Civil society and religion: retrospective reflections on Catholicism and prospective reflections on Islam

Social Research, Winter, 2001 by Jose Casanova

Tocqueville is probably the single modern classic theorist of democracy and civil society who remained unconvinced by the Enlightenment prediction that religion would decline and become politically irrelevant with the advancement of democracy and individual freedoms. On the contrary, he thought that the incorporation of ordinary people into democratic politics would only increase the relevance of religion for modern politics. The empirical evidence from American democracy confirmed him in the correctness of his uncommon views. He saw religious associations as "the schools" of civil and political associationism crucial for a democratic republic, thought that transcendent religion was the foundation of the kind of "self-interest rightly understood" that transcends egoistic and solipsist individualism, and wrote that "religion in America takes no direct part in the government of society, but it must be regarded as the first of their political institutions" (Tocqueville, 1990, I: 305).

It is true that Tocqueville attributed the positive role of religion in American politics to the republican character of American Protestantism, but he was simultaneously inclined to generalize this argument and find elective affinities between the equalization of social conditions characteristic of modern democracy and the equalization of all individuals before God brought on by Christianity or, one could add, by any monotheistic religion. Particularly, he was eager to extend this argument to Catholicism in order to counter the view, widely held on both sides of the French republican-laicist/ monarchist-Catholic divide, that Catholicism was incompatible with modern democracy and with individual freedoms. He argued that the absolutist monocratic authority of the pope had the same kind of leveling effect among Catholics that royal absolutism had in France, equalizing conditions and preparing the ground for the revolution and for democracy. In any case, and irrespective of how persuasive one finds the analogy, Tocqueville was happy to confirm that Catholics in America had adapted perfectly well to republican conditions by learning to compartmentalize rigidly the religious and the secular spheres. "Thus the Catholics of the United States are at the same time the most submissive believers and the most independent citizens" (301-2).

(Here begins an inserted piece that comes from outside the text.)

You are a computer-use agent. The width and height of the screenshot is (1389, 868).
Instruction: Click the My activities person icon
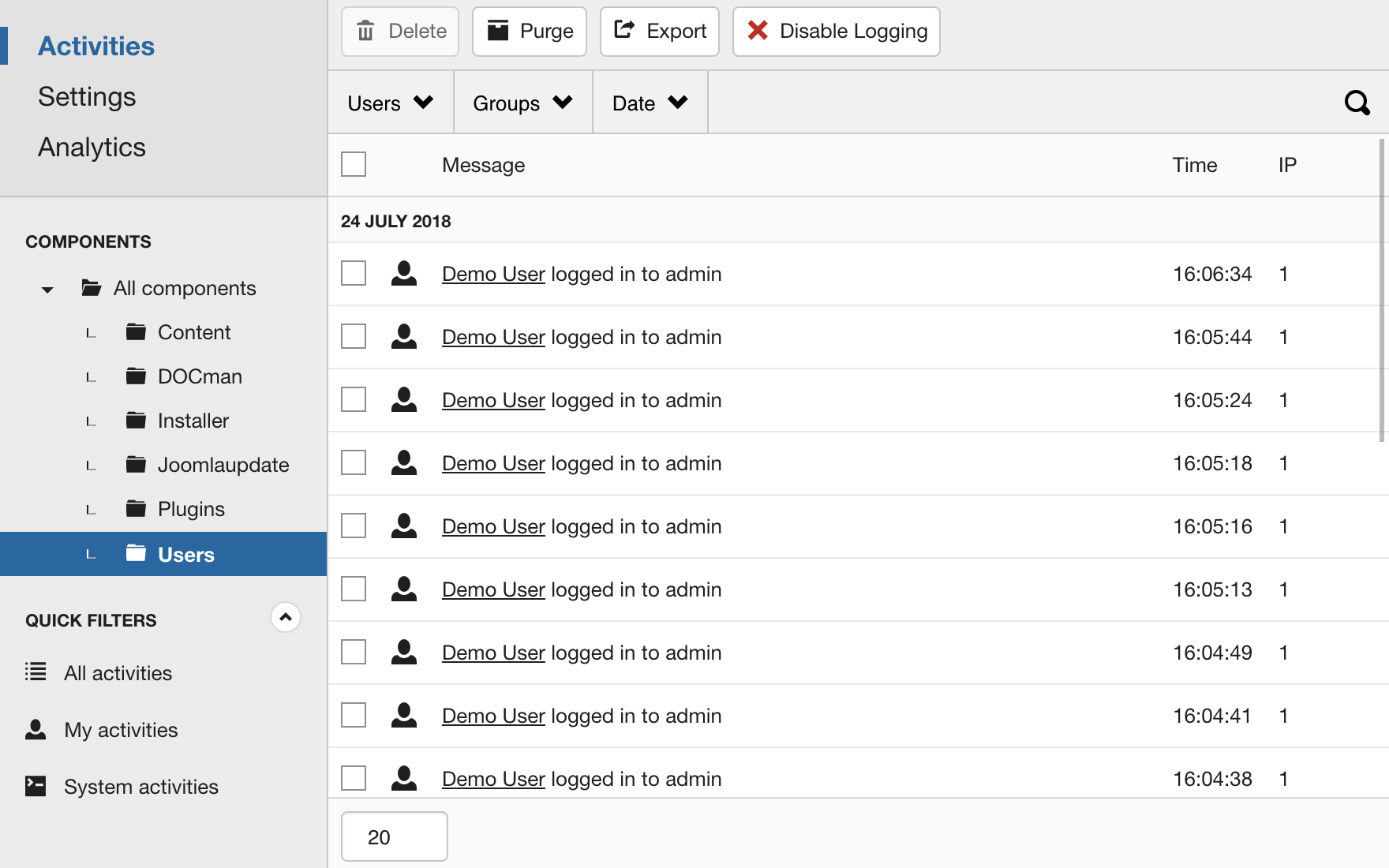36,729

The Tocquevillian argument can easily be applied to Islam. More perhaps than any other religion, Islam stresses discursively and ritually the equalization of all Muslims before God. Moreover, in comparison with the clerical, hierarchic, and hierocratic centralized administrative structure of the Catholic Church, the Islamic umma, at least within the Sunni tradition, has a more counciliar, egalitarian, laic, and decentralized structure. Moreover, in comparison with the canonical and dogmatic modes of official "infallible" definition and interpretation of the divine doctrines, Islam has more open, competitive, and pluralistic authoritative schools of law and interpretation with a more fluid and decentralized organization of the ulama. According to prophetic injunction, only the uncoerced consensus of the umma is guaranteed no error. The pluralistic and decentralized character of religious authority that had always been distinctive of traditional Islam has become even more pronounced in the modern age. Actually, if there is anything on which most observers and analysts of contemporary Islam agree, it is that the Islamic tradition in the very recent past has undergone an unprecedented process of pluralization and fragmentation of religious authority, comparable to that initiated by the Protestant Reformation and operative ever since within Protestant Christianity. Unlike the sectarian tendency of Protestantism to fragment into separate communities, however, Islam has been able to preserve its identity as an "imagined community."